EXCERPTED PASSAGE.
STATEMENT BY THE HOLY SEE TO THE UNITED
ON PROHIBITIONS OR RESTRICTIONS ON THE USE OF CERTAIN CONVENTIONAL WEAPONS
WHICH MAY BE DEEMED TO BE EXCESSIVELY INJURIOUS OR TO HAVE INDISCRIMINATE
STATEMENT BY ARCHBISHOP SILVANO M.
OBSERVER OF THE HOLY SEE TO THE UNITED NATIONS
Monday, 10 November 2014
I would first like to congratulate you on your assumption of the presidency and
for all the preparatory work to make our meeting as productive as possible.
The CCW and its Protocols, including Protocol V, are intended to be an important
part of the fabric of international humanitarian law which is not an end in
itself but a means to protect civilians in armed conflicts. The most perfect
instruments would be useless if their implementation had no concrete
consequences for men and women living in areas of armed conflict. We are all
aware that the adoption of a number of instruments in the disarmament field was
only possible at the level of the lowest common denominator. "Realism" invoked
to convince those who want more robust instruments is the promise of
implementation in good faith which would be an invaluable service to countries
Protocol V did not escape this logic. For the sake of credibility and to keep
the door open for negotiating and adopting other instruments in the future, it
is incumbent upon all States parties to take seriously the implementation of
this instrument in both its preventive dimension as well as in its remedial
dimension. The many recent conflicts in the Middle East, Africa, North Africa,
Europe, remind us of our responsibilities regarding explosive remnants of war
and abandoned ordinances. Apart from the safety of civilians, we are witnessing
national and regional destabilization because of the lack of safety and security
of stocks, that the international community is unable or not prepared
sufficiently to prevent. The States parties have the responsibility to avoid
Protocol V becoming a text unable to prevent and remedy. In this context, the
implementation of Article 4 of the Protocol is all the more necessary. Without
strict respect for this article, other provisions of this Protocol would be
impossible to meet. We continue to share with the ICRC, other States parties and
various NGOs the same concern about the Article 4 implementation.

ASSIGNMENT. Write out the full Holy See statement on conventional weapons word for word. The data comes from a different source than the statement.

DATASET CONTENT.

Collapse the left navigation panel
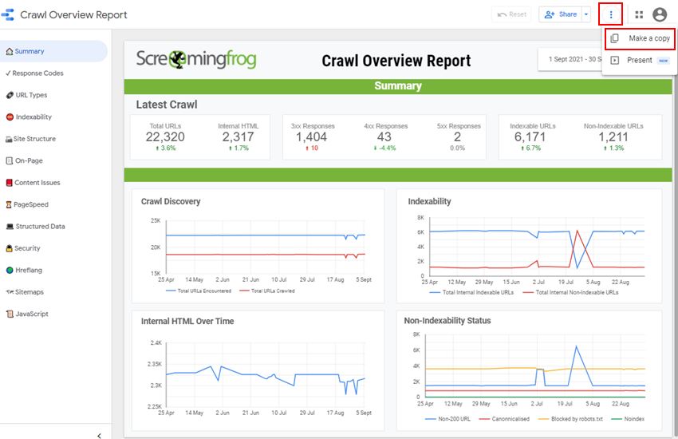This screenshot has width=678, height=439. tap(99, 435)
...
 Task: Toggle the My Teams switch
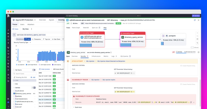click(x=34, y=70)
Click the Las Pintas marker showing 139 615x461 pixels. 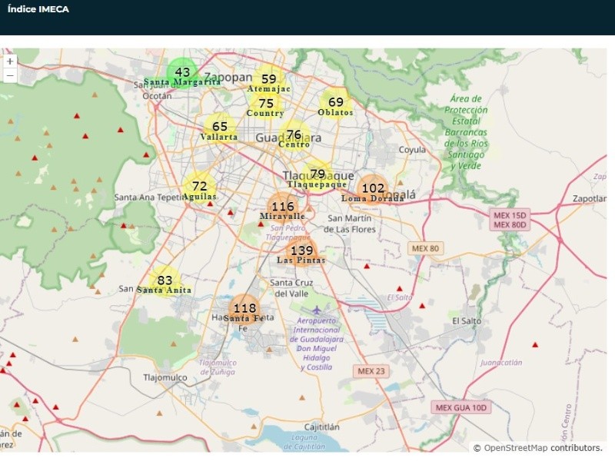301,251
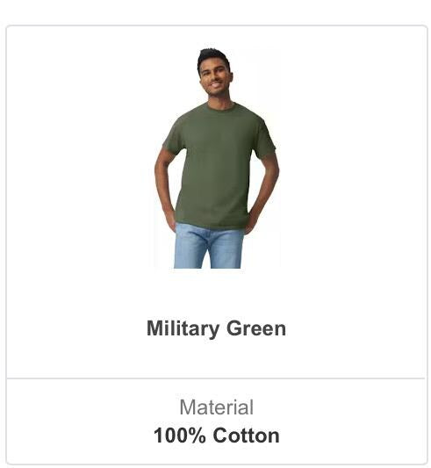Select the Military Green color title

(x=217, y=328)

TASK ANSWER.
STATEMENT BY THE HOLY SEE TO THE UNITED
ON PROHIBITIONS OR RESTRICTIONS ON THE USE OF CERTAIN CONVENTIONAL WEAPONS
WHICH MAY BE DEEMED TO BE EXCESSIVELY INJURIOUS OR TO HAVE INDISCRIMINATE
STATEMENT BY ARCHBISHOP SILVANO M.
OBSERVER OF THE HOLY SEE TO THE UNITED NATIONS
Monday, 10 November 2014
I would first like to congratulate you on your assumption of the presidency and
for all the preparatory work to make our meeting as productive as possible.
The CCW and its Protocols, including Protocol V, are intended to be an important
part of the fabric of international humanitarian law which is not an end in
itself but a means to protect civilians in armed conflicts. The most perfect
instruments would be useless if their implementation had no concrete
consequences for men and women living in areas of armed conflict. We are all
aware that the adoption of a number of instruments in the disarmament field was
only possible at the level of the lowest common denominator. "Realism" invoked
to convince those who want more robust instruments is the promise of
implementation in good faith which would be an invaluable service to countries
Protocol V did not escape this logic. For the sake of credibility and to keep
the door open for negotiating and adopting other instruments in the future, it
is incumbent upon all States parties to take seriously the implementation of
this instrument in both its preventive dimension as well as in its remedial
dimension. The many recent conflicts in the Middle East, Africa, North Africa,
Europe, remind us of our responsibilities regarding explosive remnants of war
and abandoned ordinances. Apart from the safety of civilians, we are witnessing
national and regional destabilization because of the lack of safety and security
of stocks, that the international community is unable or not prepared
sufficiently to prevent. The States parties have the responsibility to avoid
Protocol V becoming a text unable to prevent and remedy. In this context, the
implementation of Article 4 of the Protocol is all the more necessary. Without
strict respect for this article, other provisions of this Protocol would be
impossible to meet. We continue to share with the ICRC, other States parties and
various NGOs the same concern about the Article 4 implementation.